I am climbing aboard the stationary bike at the gym one recent morning when I hear a burst of an aria soar through the air. A resonant male baritone emerges from the cacophonic hum of treadmill pounding, sporadic chatter, and piped-in background beat music. I don’t have to look up to know who’s singing.
Saul, a retired doctor who loves opera, walks on the treadmill while singing in Italian with a favorite diva, who serenades him via noise-cancelling headphones.
“I can’t help it,” says the ebullient octogenarian when I tell him later that I enjoyed his impromptu concert. “The spirit moved me.”
I get it, though admittedly not everyone appreciates an operatic assault on their nerves when they are trying to listen to their own music, read a book, watch the news, or just daydream during their morning workout.
One woman, jogging on a treadmill a few feet away, shook her head in frustration and plaintively asked Saul to, “Please quiet down!” But his headphones prevented him from hearing her. He stopped after a few minutes anyway.
Well past 80, Saul retains a thick mane of white hair and a sharp mind, but his legs and arms are thin and weakening and his gait is more of a shuffle than the purposeful stride I am certain he had not too long ago.
None can escape the inexorable effects of age, and while there are 20- and 30-somethings, young parents, and middle-agers, many at my Jewish Community Center gym in North Bethesda are fighting a steeper decline curve. I was moved one day when I noticed a cryptic message on a bulletin board outside the weight room.
“Racquetball player, 80-plus, seeking partner. Skills diminishing.”
Saul is not the oldest member of the gym by a long shot. That distinction goes to a small, fit, handsome man who is on the way to his 101st birthday. A Holocaust survivor from the former Czechoslovakia, this man rows, lift weights, and walks on the treadmill. He is a quiet inspiration not just to the rest of the silver-haired exercisers but to the teenagers, young parents, and others, like me, who are on the brink of middle age.
In the 10 years since I joined, in addition to the regular workouts, Jacuzzi soaks when my muscles needed them, swims in the Olympic-size pool, and detoxifying shvitzes, I have benefited in myriad unexpected ways.
People who have sweated beside me have dispensed college application advice, financial consulting, a contact for a house swap when I wanted to take my family abroad for a month, excellent book recommendations, a fabulous mocha mousse recipe, and parenting advice from several experienced sources.
There are many reasons to join a gym: lose weight, get fit, or find a place to wear neon spandex tank tops, to name a few. But when the thrill is gone and the spandex sags, what keeps a person coming back? Let’s face it, vanity and healthful living just aren’t that persuasive when up against a warm, cozy bed at the crack of dawn or after putting in long hours at work.
My own personal gym experience leads me to believe that most people who maintain the gym ritual for years on end do so for the intangible benefits: camaraderie, the comfort of a familiar routine, or, like the old song on “Cheers” goes, somewhere “where everybody knows your name.”

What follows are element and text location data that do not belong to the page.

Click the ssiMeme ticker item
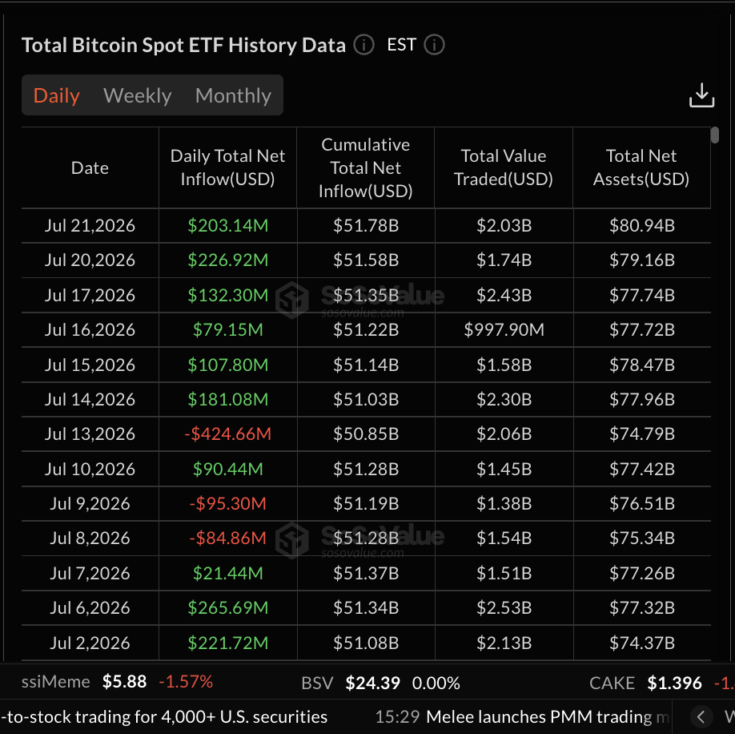The height and width of the screenshot is (734, 735). coord(117,681)
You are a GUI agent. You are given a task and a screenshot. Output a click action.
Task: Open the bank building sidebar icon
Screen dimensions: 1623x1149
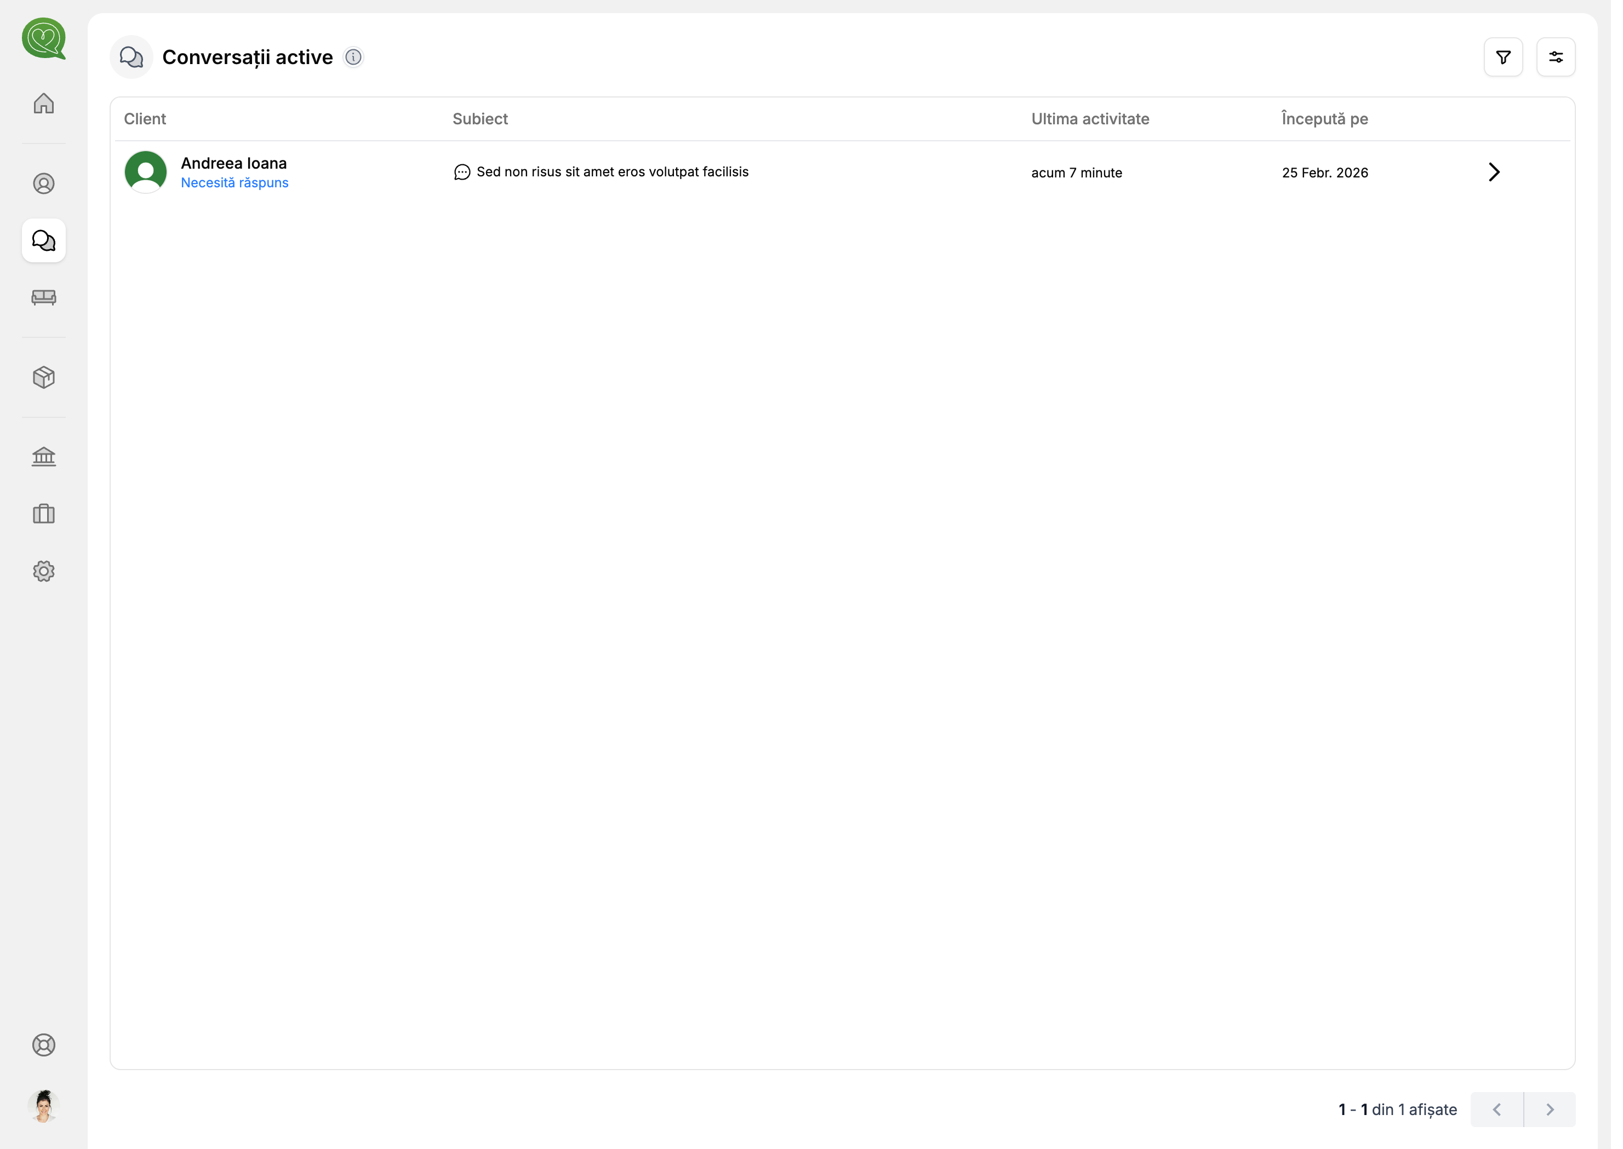[44, 457]
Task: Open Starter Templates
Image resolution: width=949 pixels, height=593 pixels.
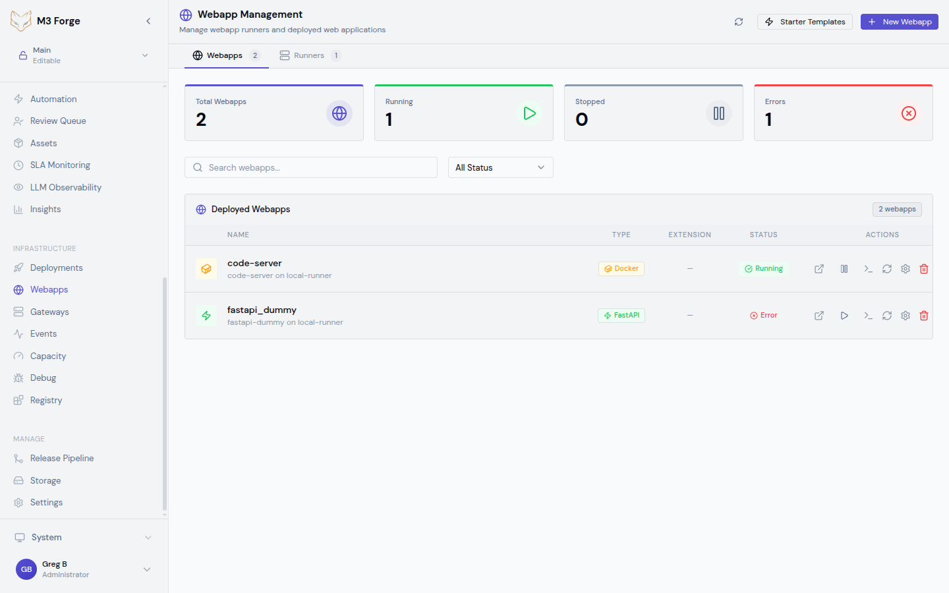Action: [x=805, y=21]
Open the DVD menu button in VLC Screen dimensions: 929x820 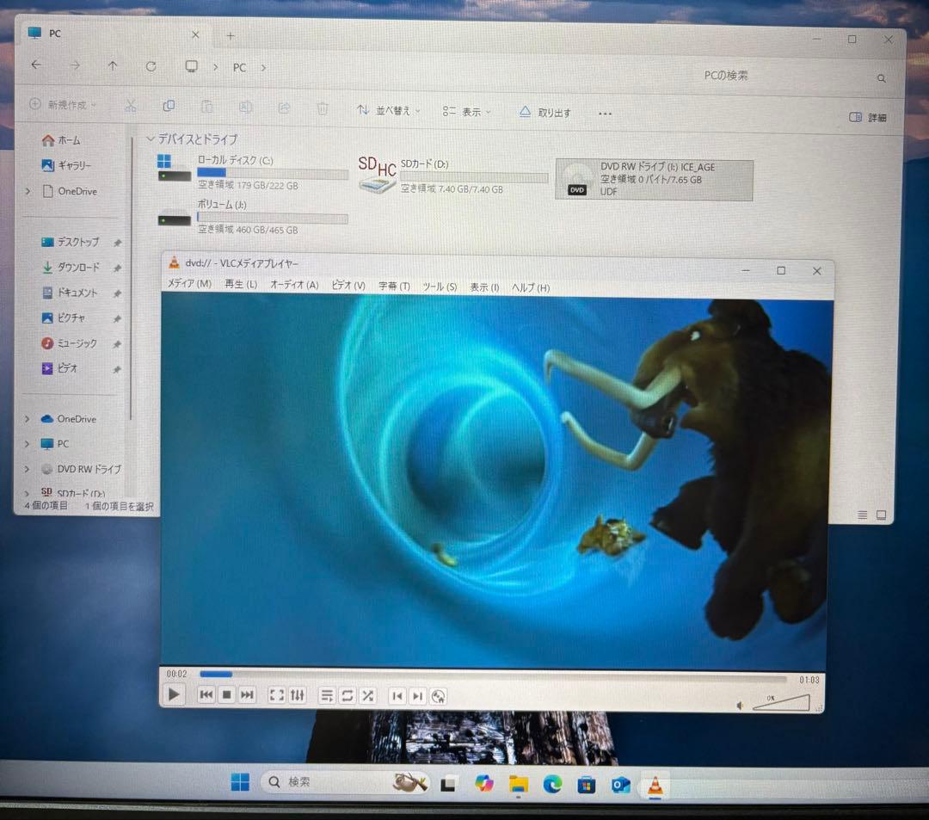point(439,697)
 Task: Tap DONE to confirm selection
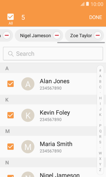click(96, 17)
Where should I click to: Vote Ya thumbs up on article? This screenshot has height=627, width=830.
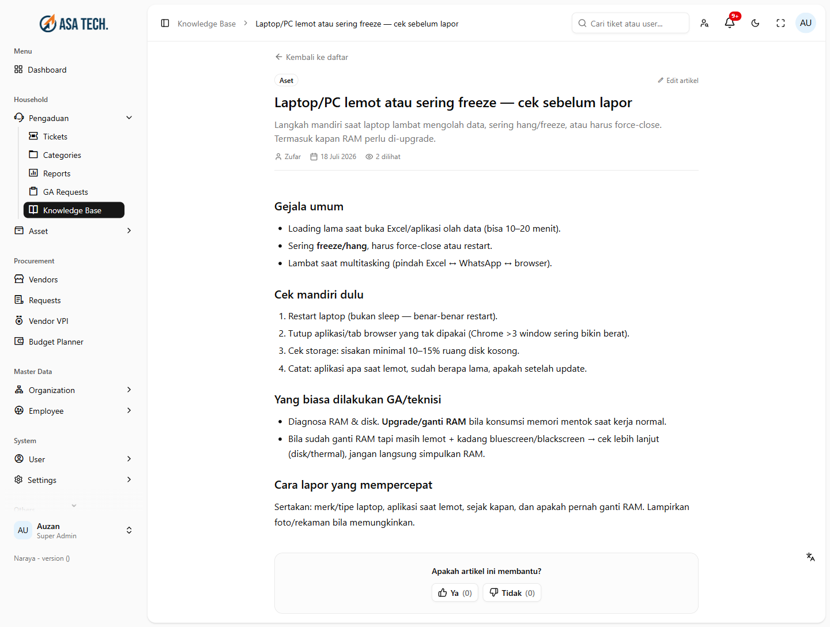tap(455, 592)
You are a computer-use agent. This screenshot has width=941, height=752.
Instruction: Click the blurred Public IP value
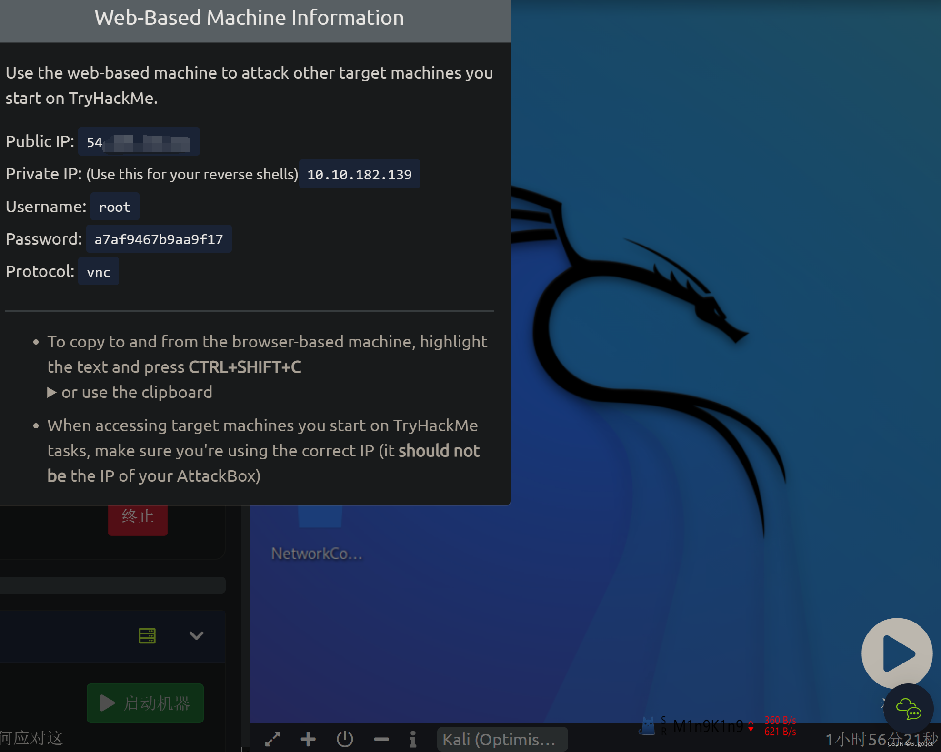pos(139,142)
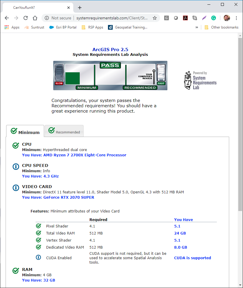Bookmark this page with the star icon

tap(155, 18)
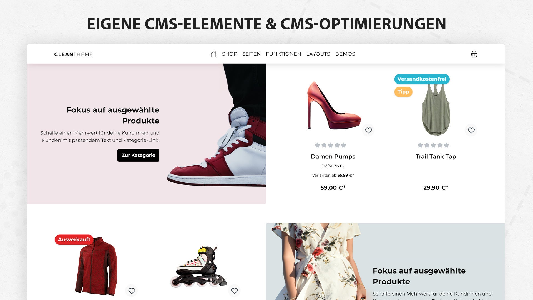Open the shopping basket icon
533x300 pixels.
coord(474,54)
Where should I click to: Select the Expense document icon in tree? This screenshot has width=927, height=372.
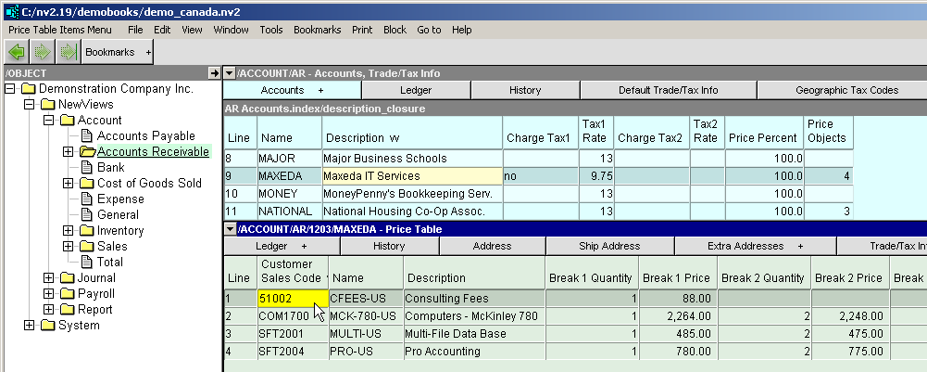pyautogui.click(x=87, y=199)
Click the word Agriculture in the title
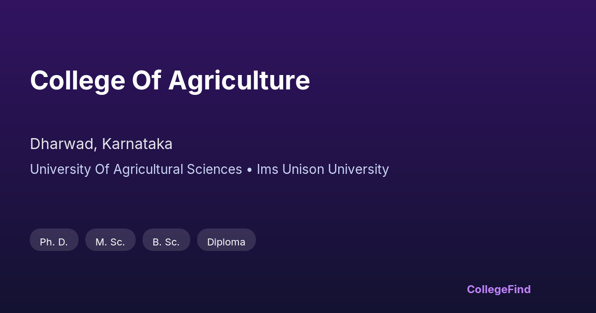 tap(239, 80)
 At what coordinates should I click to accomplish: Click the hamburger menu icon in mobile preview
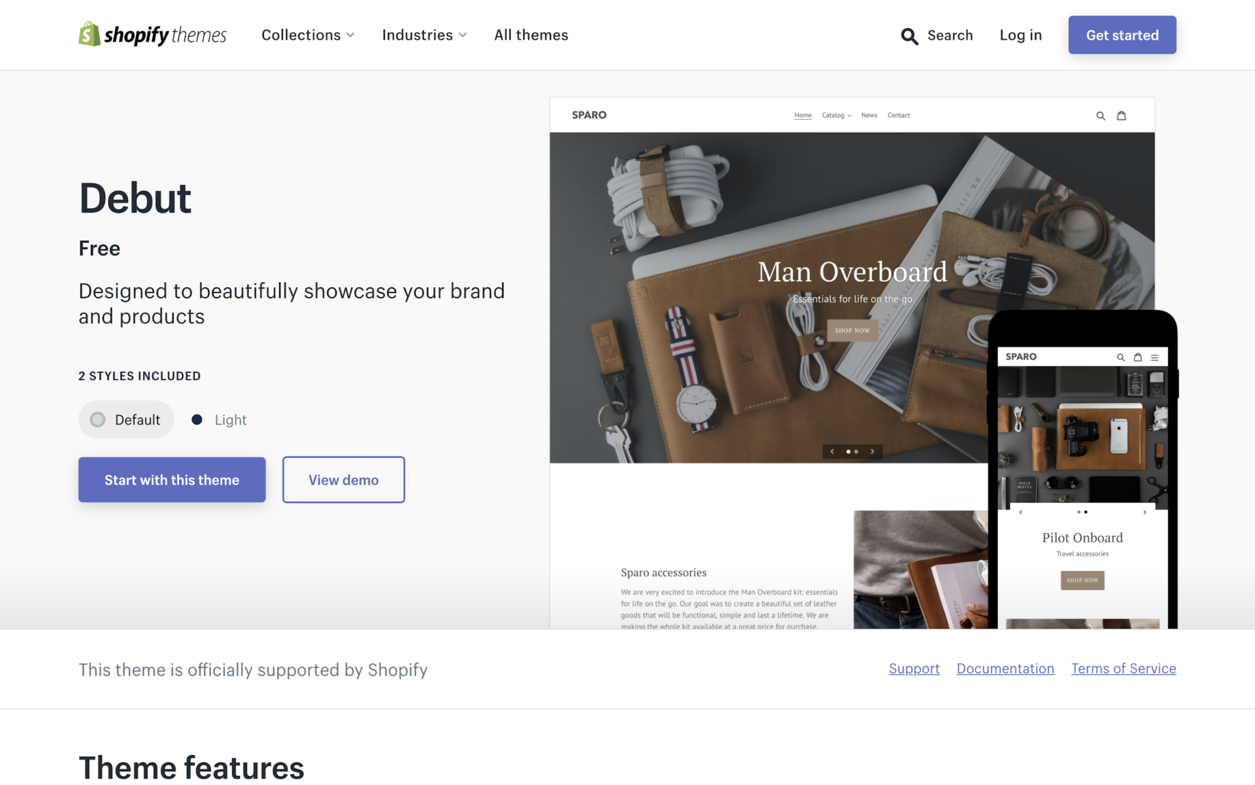coord(1155,357)
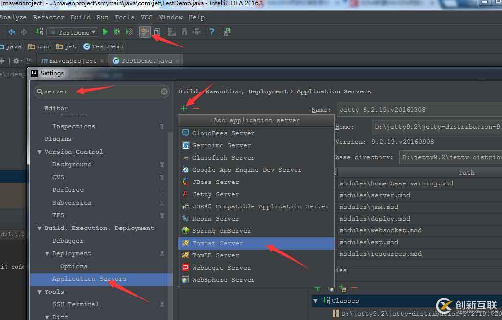
Task: Collapse the Deployment tree node
Action: (x=47, y=254)
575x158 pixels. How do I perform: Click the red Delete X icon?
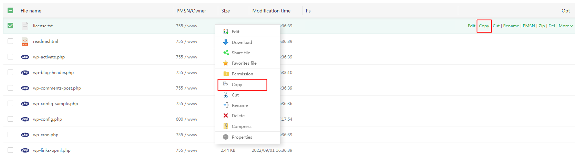pyautogui.click(x=226, y=115)
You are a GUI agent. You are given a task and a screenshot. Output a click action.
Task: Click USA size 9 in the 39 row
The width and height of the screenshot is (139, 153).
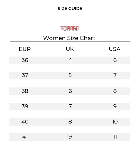click(x=115, y=106)
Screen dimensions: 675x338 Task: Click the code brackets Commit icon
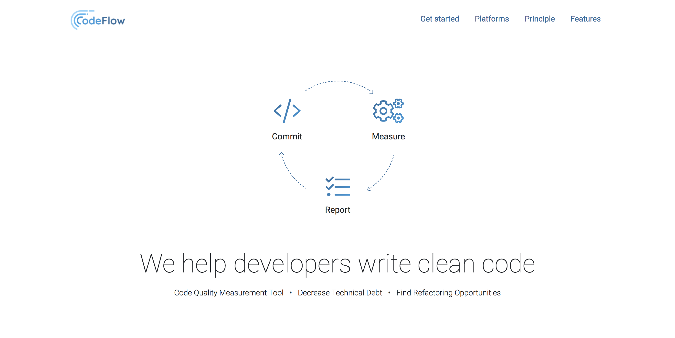click(x=287, y=111)
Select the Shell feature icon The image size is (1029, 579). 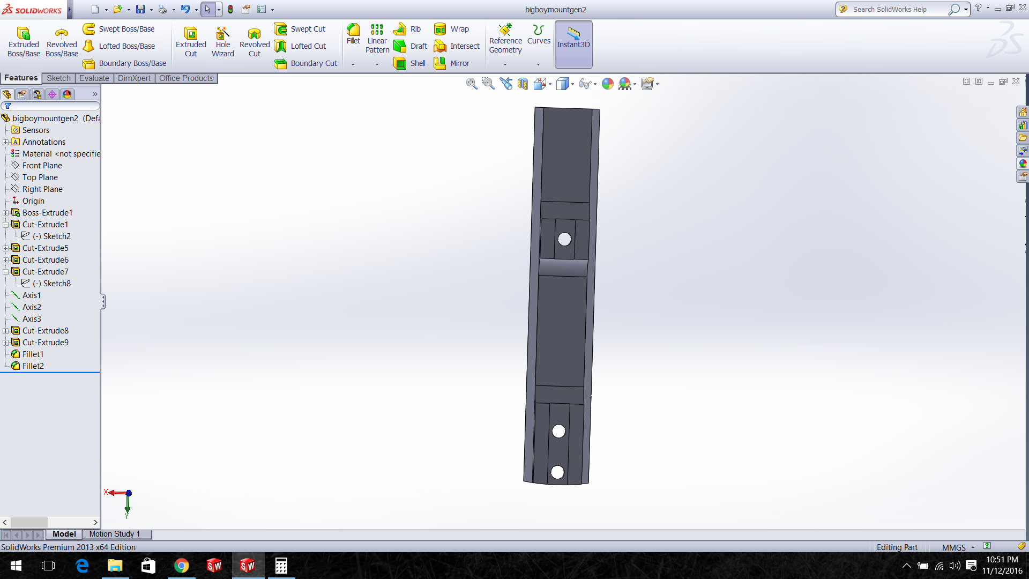coord(400,63)
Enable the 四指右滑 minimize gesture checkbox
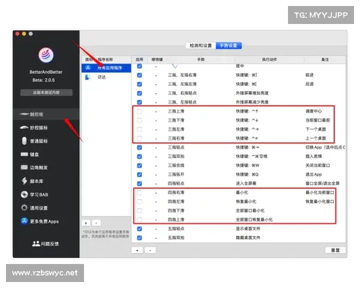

The smelly truth is, the gym is that rare gathering place where people of all ages show up on a regular basis. That sense of belonging is a rare commodity in our work-crazed, spread-out lives.
Sometimes my gym operates like a neighborhood listserv, only the format is real life. The people at my gym come in all shapes and sizes and of ages ranging from teen to elderly. It is neither ageist nor a place where only the perfectly fit come to preen together, but a rare oasis where several generations connect on neutral territory.
I enjoy bantering and sharing with other parents my age, but I feel especially fortunate to have had the opportunity to befriend a few members who are older. I moved to Washington as an adult so the only local family I have are my husband and children and my sister.
My spirits lift when I espy my friend Joyce reading her Kindle at the elliptical because I know she will soon fill me on her recent travels with her husband or share a book or restaurant recommendation, recipe, parenting, or mother-in-law advice.
She’s a grandmother several times over and my youngest is 13. The joking banter between her and her husband, who always comes to the gym with her, and her close relationship with her children and grandchildren, show me that the fun really will go on after I send my eldest to college next fall.
At the end of my workout, I pass by Saul in the weights room and he offers me a go at his earphones. For a few minutes I am transported by cascades of pure musical joy, my ears deaf to the buzz of talk, my eyes closed to the fluorescent lights and moving bodies, my barbells resting idly at my feet.
“The rest of the opera is a bit of a bore, but this aria is magnificent,” he says, taking back his Bose’s and shuffling off with a smile and a salute.
“What’s the name of that opera again?” I ask.
He repeats it and promises to write it down and bring it for me next time.
“The dullest pencil is better than the sharpest memory,” he reassures me with one from his seemingly inexhaustible supply of apt aphorisms. “Don’t let the perfect spoil the good,” is one of my favorites. Saul taught it to me.